My favorite song from "The Water Brooks" is called "I Believe the Word of God is True." There is an interesting story with this song. I was driving to Nashville last May to attend Song 4 Discovery’s Songwriters in the Round Conference. I was down around the Crossville, TN area on I-40 and was trying to find some sports talk radio on the AM dial. I came across a station where two guys were arguing about some gay rights issues in sports and some other issues, and one of the guys brought up the Bible. The other reporter said, "Anyone who believes in the Bible in this day and age is insane." I was upset by that but considering the source, I was not surprised. I changed the channel and found a couple of men talking about Kirk Cameron the actor, neither were speaking to highly of him. Then one of them made this comment that I hope someone says about me one day.

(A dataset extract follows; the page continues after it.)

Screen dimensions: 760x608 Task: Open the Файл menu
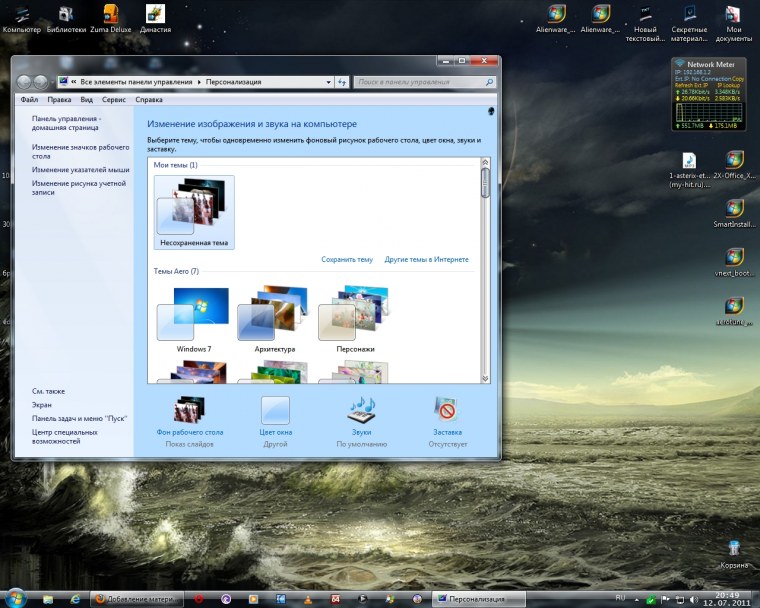point(29,100)
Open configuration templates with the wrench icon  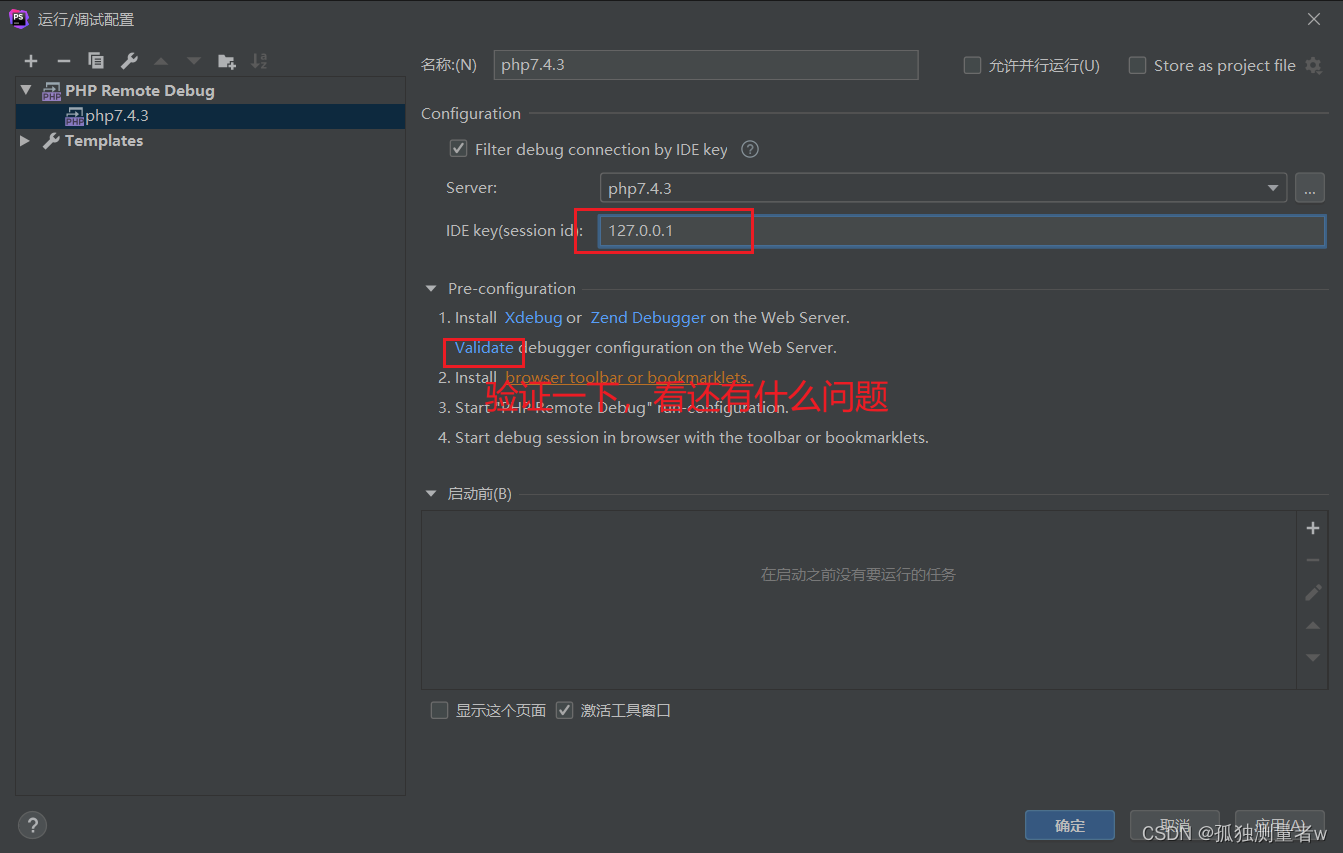(x=129, y=60)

He said, "I’ll say one thing for Kirk Cameron, he believes that the Word of God is true." I turned off the radio and kept hearing this phrase repeating in my mind, "I believe the Word of God is true." By the time I got to Nashville, the song was almost completely written. On my way back through Knoxville, I stopped off at Stan's and we recorded the song. I think it is the most important song I have ever written. Not because it has a catchy tune, or has a clever hook, but because it is something that Christians need to proclaim and not be ashamed about. I think it is important that the church loudly tells the world that we believe the Word of God is true and that we are going to live accordingly. And yes, I have been writing new songs. I have enough for a new project but I want to give Stan a nice break. It took us over a year to get "The Water Brooks" completed.

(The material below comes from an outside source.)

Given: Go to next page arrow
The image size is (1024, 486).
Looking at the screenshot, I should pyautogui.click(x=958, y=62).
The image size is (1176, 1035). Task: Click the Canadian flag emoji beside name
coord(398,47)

10. (keith from Indieheaven) One more question before you leave, what inspires you to write songs of worship?
The Apostle Paul wrote in his letter to the Colossians to encourage each other with hymns, psalms, and spiritual songs. Usually it is the Bible that inspires and informs my songwriting.. I keep some writing paper next to my Bible so that if I get an idea about a new song during my devotions, I can jot it down. Also, I have had songs grow out of sermons, books, prayers, and sometimes songs by other writers. I try to listen to a lot of different styles of music and incorporate them into my musical styles. I learned a good bit from a guy named Randy Hughes who teaches an acoustic guitar class at the Inspire Conference. My playing and writing went to another level after he showed me some jazz progressions.

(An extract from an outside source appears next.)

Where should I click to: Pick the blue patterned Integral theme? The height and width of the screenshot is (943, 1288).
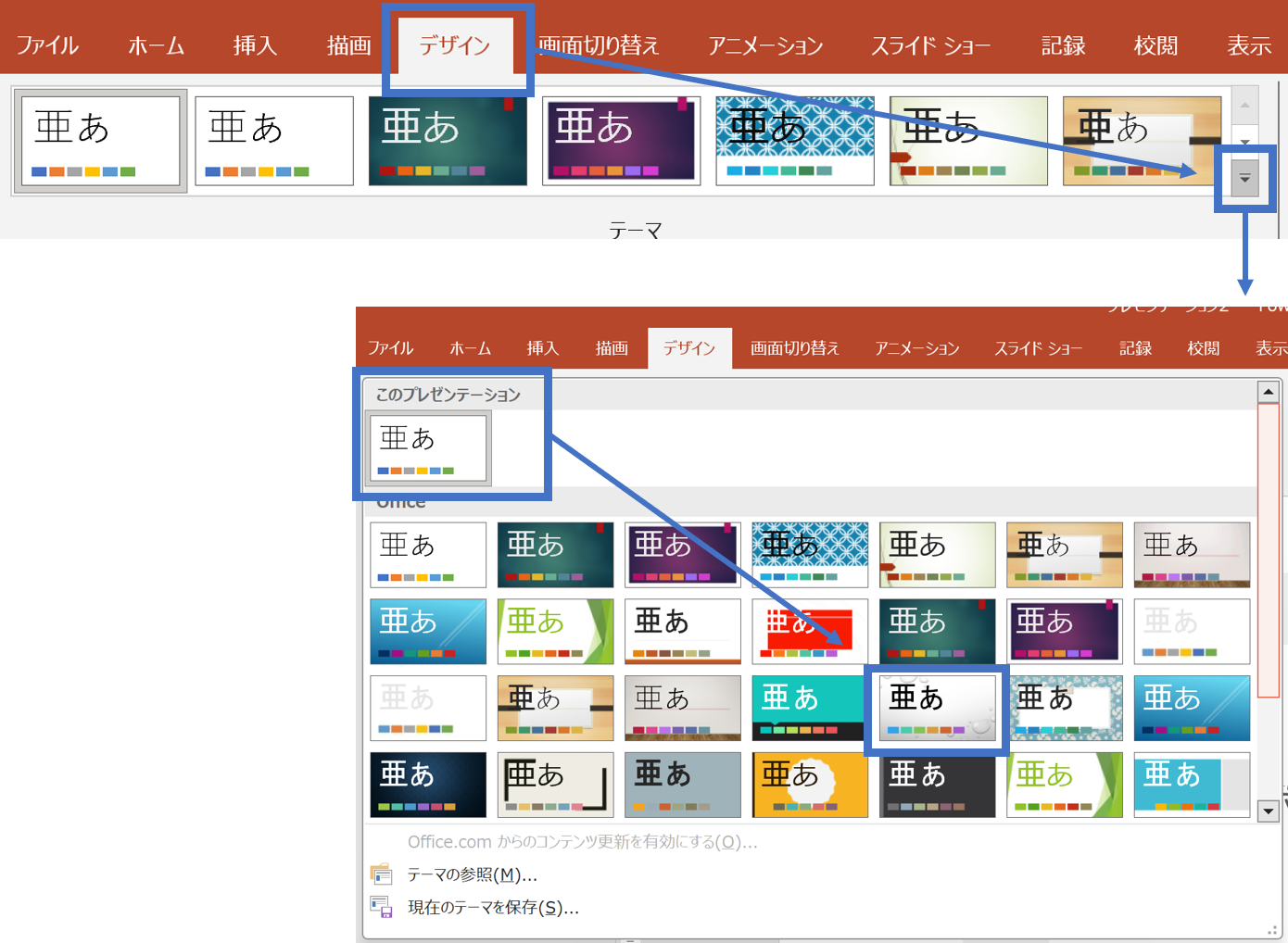click(x=810, y=555)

A couple weeks ago, I was leading worship for another camp and Duffy Robbins was the speaker. He heard me playing some tunes on my guitar and came over to chat about what I was playing. I was playing some simple arrangement of hymns and some movie themes. He asked me if I knew the theme song for Lonesome Dove the Western Mini-Series with Robert Duvall. I said yeah, and played it for him. He said, "That melody would make a great worship song. You should work on that." That comment was the seed and inspiration for a song that I just completed a couple days ago.
Inspiration comes from all over the place. The trick is learning what to do with it when it comes. Some of the best advice that I ever got and I think all worship leaders should take to heart came from Richard Peck's father, Walter Peck. I used to visit the Peck's home for sleep-overs on a regular basis, and every night I was there I saw Mr. Peck reading his Bible while the rest of stayed up playing games or goofing off. One night I asked him if he would like to join us and he said, "Thanks, but no, this is my time to spend with the Lord." And I replied, "Really, why?" And he looked over at me and said, "Andy, worship takes effort." Mr. Peck was probably the smartest man I have ever known. He had a hand in inventing the ejector seat that we use in our military’s fighter planes and also on the Shuttle. He had received numerous awards for science and engineering. Just watching the way he lived his life in step with his Savior each day of his life and those three words, "Worship Takes Effort" made a huge impact on me and inspired me to not only pursue excellence in songwriting but in life. Thanks Keith, it has been a pleasure chatting with you.